**Exercise details:** Reproduce all of the data word for word.

(Collected data entries)
* * *

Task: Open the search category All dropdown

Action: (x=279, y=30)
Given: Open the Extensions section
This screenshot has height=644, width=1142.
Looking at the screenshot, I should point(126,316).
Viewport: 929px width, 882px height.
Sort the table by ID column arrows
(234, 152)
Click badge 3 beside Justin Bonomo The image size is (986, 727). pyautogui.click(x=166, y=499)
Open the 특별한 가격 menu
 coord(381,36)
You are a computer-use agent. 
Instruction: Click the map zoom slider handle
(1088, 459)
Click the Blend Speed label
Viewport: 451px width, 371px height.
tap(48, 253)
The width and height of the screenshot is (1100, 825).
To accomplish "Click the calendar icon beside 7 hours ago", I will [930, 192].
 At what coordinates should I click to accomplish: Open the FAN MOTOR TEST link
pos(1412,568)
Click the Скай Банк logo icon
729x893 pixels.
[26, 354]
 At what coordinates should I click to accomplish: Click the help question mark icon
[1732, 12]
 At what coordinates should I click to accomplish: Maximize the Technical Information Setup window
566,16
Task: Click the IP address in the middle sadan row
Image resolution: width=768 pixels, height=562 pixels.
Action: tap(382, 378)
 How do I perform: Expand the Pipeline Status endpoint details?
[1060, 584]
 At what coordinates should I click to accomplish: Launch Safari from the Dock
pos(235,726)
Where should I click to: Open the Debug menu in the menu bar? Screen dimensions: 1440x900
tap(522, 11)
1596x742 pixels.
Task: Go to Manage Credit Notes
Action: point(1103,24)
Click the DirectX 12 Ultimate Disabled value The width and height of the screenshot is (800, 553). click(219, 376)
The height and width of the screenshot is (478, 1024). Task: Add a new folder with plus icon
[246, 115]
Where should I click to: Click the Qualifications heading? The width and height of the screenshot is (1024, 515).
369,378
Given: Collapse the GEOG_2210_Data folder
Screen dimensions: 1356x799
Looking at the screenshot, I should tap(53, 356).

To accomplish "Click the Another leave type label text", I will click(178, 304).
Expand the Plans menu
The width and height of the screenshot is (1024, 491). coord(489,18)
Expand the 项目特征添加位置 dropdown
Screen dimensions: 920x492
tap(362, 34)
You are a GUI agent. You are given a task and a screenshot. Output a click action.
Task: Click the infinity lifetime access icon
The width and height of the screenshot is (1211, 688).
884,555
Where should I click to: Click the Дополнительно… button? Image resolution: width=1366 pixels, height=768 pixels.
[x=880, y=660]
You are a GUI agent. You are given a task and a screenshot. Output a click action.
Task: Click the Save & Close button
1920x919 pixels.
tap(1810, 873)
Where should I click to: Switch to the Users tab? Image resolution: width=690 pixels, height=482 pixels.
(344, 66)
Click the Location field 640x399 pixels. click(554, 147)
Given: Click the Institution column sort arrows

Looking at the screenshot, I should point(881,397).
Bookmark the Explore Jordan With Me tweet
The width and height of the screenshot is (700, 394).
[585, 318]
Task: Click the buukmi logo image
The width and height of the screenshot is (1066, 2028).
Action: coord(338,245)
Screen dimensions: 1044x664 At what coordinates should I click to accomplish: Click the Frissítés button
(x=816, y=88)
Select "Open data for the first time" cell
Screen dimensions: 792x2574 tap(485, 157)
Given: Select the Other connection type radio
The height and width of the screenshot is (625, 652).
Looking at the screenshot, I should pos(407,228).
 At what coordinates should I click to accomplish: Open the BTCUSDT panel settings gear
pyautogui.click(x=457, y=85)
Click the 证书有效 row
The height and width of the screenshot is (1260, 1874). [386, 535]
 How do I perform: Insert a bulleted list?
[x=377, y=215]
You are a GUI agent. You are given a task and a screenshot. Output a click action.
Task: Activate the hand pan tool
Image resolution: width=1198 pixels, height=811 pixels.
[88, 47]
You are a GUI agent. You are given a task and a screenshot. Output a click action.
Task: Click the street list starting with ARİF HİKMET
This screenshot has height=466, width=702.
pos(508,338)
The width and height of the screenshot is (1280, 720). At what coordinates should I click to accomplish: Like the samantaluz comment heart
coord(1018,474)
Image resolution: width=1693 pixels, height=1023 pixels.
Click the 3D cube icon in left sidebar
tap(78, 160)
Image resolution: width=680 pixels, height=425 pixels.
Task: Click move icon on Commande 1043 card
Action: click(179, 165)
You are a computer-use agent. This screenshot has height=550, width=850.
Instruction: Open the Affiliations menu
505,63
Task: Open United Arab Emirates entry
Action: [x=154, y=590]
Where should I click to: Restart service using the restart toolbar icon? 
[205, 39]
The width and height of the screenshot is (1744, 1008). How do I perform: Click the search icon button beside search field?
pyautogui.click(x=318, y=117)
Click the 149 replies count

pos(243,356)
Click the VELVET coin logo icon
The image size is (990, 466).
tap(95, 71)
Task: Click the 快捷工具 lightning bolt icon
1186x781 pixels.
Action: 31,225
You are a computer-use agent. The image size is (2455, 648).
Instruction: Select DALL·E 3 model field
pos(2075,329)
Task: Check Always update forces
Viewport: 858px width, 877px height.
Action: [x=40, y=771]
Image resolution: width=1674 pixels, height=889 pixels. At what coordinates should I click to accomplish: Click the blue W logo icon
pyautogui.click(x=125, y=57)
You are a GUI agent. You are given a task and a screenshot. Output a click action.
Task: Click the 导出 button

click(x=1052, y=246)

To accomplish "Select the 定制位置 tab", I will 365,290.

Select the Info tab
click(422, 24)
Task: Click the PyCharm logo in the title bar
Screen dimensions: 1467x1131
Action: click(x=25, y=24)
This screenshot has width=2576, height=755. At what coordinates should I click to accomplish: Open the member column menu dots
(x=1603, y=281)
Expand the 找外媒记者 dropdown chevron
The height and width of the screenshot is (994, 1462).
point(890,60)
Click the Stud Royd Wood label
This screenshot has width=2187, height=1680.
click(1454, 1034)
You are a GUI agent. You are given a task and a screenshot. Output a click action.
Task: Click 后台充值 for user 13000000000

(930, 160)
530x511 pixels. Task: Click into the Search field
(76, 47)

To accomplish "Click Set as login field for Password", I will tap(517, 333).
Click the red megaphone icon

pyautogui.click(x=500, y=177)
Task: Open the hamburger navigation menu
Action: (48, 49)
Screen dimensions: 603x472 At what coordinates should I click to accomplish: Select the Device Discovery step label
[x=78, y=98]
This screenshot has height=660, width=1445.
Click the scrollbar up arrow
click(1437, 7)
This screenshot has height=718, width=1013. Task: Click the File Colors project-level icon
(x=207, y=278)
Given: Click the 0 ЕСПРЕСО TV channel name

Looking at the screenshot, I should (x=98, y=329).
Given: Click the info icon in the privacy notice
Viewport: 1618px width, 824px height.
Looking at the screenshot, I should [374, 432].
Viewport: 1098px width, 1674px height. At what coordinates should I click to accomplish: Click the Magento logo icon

* * *

**Solution to this exercise:**
Task: Open the search category All dropdown

Action: (x=279, y=30)
Given: Open the Extensions section
This screenshot has height=644, width=1142.
Looking at the screenshot, I should point(126,316).
Viewport: 929px width, 882px height.
Sort the table by ID column arrows
(234, 152)
Click badge 3 beside Justin Bonomo The image size is (986, 727). pyautogui.click(x=166, y=499)
Open the 특별한 가격 menu
 coord(381,36)
You are a computer-use agent. 
Instruction: Click the map zoom slider handle
(1088, 459)
Click the Blend Speed label
Viewport: 451px width, 371px height.
tap(48, 253)
The width and height of the screenshot is (1100, 825).
To accomplish "Click the calendar icon beside 7 hours ago", I will [930, 192].
 At what coordinates should I click to accomplish: Open the FAN MOTOR TEST link
pos(1412,568)
Click the Скай Банк logo icon
729x893 pixels.
[26, 354]
 At what coordinates should I click to accomplish: Click the help question mark icon
[1732, 12]
 At what coordinates should I click to accomplish: Maximize the Technical Information Setup window
566,16
Task: Click the IP address in the middle sadan row
Image resolution: width=768 pixels, height=562 pixels.
Action: tap(382, 378)
 How do I perform: Expand the Pipeline Status endpoint details?
[1060, 584]
 At what coordinates should I click to accomplish: Launch Safari from the Dock
pos(235,726)
Where should I click to: Open the Debug menu in the menu bar? Screen dimensions: 1440x900
tap(522, 11)
1596x742 pixels.
Task: Go to Manage Credit Notes
Action: point(1103,24)
Click the DirectX 12 Ultimate Disabled value The width and height of the screenshot is (800, 553). click(219, 376)
The height and width of the screenshot is (478, 1024). Task: Add a new folder with plus icon
[246, 115]
Where should I click to: Click the Qualifications heading? The width and height of the screenshot is (1024, 515).
369,378
Given: Collapse the GEOG_2210_Data folder
Screen dimensions: 1356x799
Looking at the screenshot, I should tap(53, 356).

To accomplish "Click the Another leave type label text", I will click(178, 304).
Expand the Plans menu
The width and height of the screenshot is (1024, 491). coord(489,18)
Expand the 项目特征添加位置 dropdown
Screen dimensions: 920x492
tap(362, 34)
You are a GUI agent. You are given a task and a screenshot. Output a click action.
Task: Click the infinity lifetime access icon
The width and height of the screenshot is (1211, 688).
884,555
Where should I click to: Click the Дополнительно… button? Image resolution: width=1366 pixels, height=768 pixels.
[x=880, y=660]
You are a GUI agent. You are given a task and a screenshot. Output a click action.
Task: Click the Save & Close button
1920x919 pixels.
tap(1810, 873)
Where should I click to: Switch to the Users tab? Image resolution: width=690 pixels, height=482 pixels.
(344, 66)
Click the Location field 640x399 pixels. click(554, 147)
Given: Click the Institution column sort arrows

Looking at the screenshot, I should point(881,397).
Bookmark the Explore Jordan With Me tweet
The width and height of the screenshot is (700, 394).
[585, 318]
Task: Click the buukmi logo image
The width and height of the screenshot is (1066, 2028).
Action: coord(338,245)
Screen dimensions: 1044x664 At what coordinates should I click to accomplish: Click the Frissítés button
(x=816, y=88)
Select "Open data for the first time" cell
Screen dimensions: 792x2574 tap(485, 157)
Given: Select the Other connection type radio
The height and width of the screenshot is (625, 652).
Looking at the screenshot, I should pos(407,228).
 At what coordinates should I click to accomplish: Open the BTCUSDT panel settings gear
pyautogui.click(x=457, y=85)
Click the 证书有效 row
The height and width of the screenshot is (1260, 1874). [386, 535]
 How do I perform: Insert a bulleted list?
[x=377, y=215]
You are a GUI agent. You are given a task and a screenshot. Output a click action.
Task: Activate the hand pan tool
Image resolution: width=1198 pixels, height=811 pixels.
[88, 47]
You are a GUI agent. You are given a task and a screenshot. Output a click action.
Task: Click the street list starting with ARİF HİKMET
This screenshot has height=466, width=702.
pos(508,338)
The width and height of the screenshot is (1280, 720). At what coordinates should I click to accomplish: Like the samantaluz comment heart
coord(1018,474)
Image resolution: width=1693 pixels, height=1023 pixels.
Click the 3D cube icon in left sidebar
tap(78, 160)
Image resolution: width=680 pixels, height=425 pixels.
Task: Click move icon on Commande 1043 card
Action: click(179, 165)
You are a computer-use agent. This screenshot has height=550, width=850.
Instruction: Open the Affiliations menu
505,63
Task: Open United Arab Emirates entry
Action: [x=154, y=590]
Where should I click to: Restart service using the restart toolbar icon? 
[205, 39]
The width and height of the screenshot is (1744, 1008). How do I perform: Click the search icon button beside search field?
pyautogui.click(x=318, y=117)
Click the 149 replies count

pos(243,356)
Click the VELVET coin logo icon
The image size is (990, 466).
tap(95, 71)
Task: Click the 快捷工具 lightning bolt icon
1186x781 pixels.
Action: 31,225
You are a computer-use agent. The image size is (2455, 648).
Instruction: Select DALL·E 3 model field
pos(2075,329)
Task: Check Always update forces
Viewport: 858px width, 877px height.
Action: [x=40, y=771]
Image resolution: width=1674 pixels, height=889 pixels. At what coordinates should I click to accomplish: Click the blue W logo icon
pyautogui.click(x=125, y=57)
You are a GUI agent. You are given a task and a screenshot. Output a click action.
Task: Click the 导出 button

click(x=1052, y=246)

To accomplish "Select the 定制位置 tab", I will 365,290.

Select the Info tab
click(422, 24)
Task: Click the PyCharm logo in the title bar
Screen dimensions: 1467x1131
Action: click(x=25, y=24)
This screenshot has width=2576, height=755. At what coordinates should I click to accomplish: Open the member column menu dots
(x=1603, y=281)
Expand the 找外媒记者 dropdown chevron
The height and width of the screenshot is (994, 1462).
point(890,60)
Click the Stud Royd Wood label
This screenshot has width=2187, height=1680.
click(1454, 1034)
You are a GUI agent. You are given a task and a screenshot. Output a click action.
Task: Click 后台充值 for user 13000000000

(930, 160)
530x511 pixels. Task: Click into the Search field
(76, 47)

To accomplish "Click Set as login field for Password", I will tap(517, 333).
Click the red megaphone icon

pyautogui.click(x=500, y=177)
Task: Open the hamburger navigation menu
Action: (48, 49)
Screen dimensions: 603x472 At what coordinates should I click to accomplish: Select the Device Discovery step label
[x=78, y=98]
This screenshot has height=660, width=1445.
Click the scrollbar up arrow
click(1437, 7)
This screenshot has height=718, width=1013. Task: Click the File Colors project-level icon
(x=207, y=278)
Given: Click the 0 ЕСПРЕСО TV channel name

Looking at the screenshot, I should (x=98, y=329).
Given: Click the info icon in the privacy notice
Viewport: 1618px width, 824px height.
Looking at the screenshot, I should [374, 432].
Viewport: 1098px width, 1674px height. At what coordinates should I click to accomplish: Click the Magento logo icon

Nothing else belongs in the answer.